Reproduce the complete set of records, exactly as they appear.

★ ★ ★ ★

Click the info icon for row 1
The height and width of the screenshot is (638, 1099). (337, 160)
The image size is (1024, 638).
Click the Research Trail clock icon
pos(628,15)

★ ★ ★ ★

Task answer:
Click the info icon for row 1
The height and width of the screenshot is (638, 1099). (337, 160)
The image size is (1024, 638).
Click the Research Trail clock icon
pos(628,15)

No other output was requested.